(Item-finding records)
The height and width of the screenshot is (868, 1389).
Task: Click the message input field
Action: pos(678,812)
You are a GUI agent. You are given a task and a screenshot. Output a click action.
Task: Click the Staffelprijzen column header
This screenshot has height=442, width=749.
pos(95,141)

THE PROBLEM: Rewrite every line of the rows above as a numbered list, skipping any blank lines.

THE COMPLETED TASK:
1. The height and width of the screenshot is (868, 1389).
2. Task: Click the message input field
3. Action: pos(678,812)
4. You are a GUI agent. You are given a task and a screenshot. Output a click action.
5. Task: Click the Staffelprijzen column header
6. This screenshot has height=442, width=749.
7. pos(95,141)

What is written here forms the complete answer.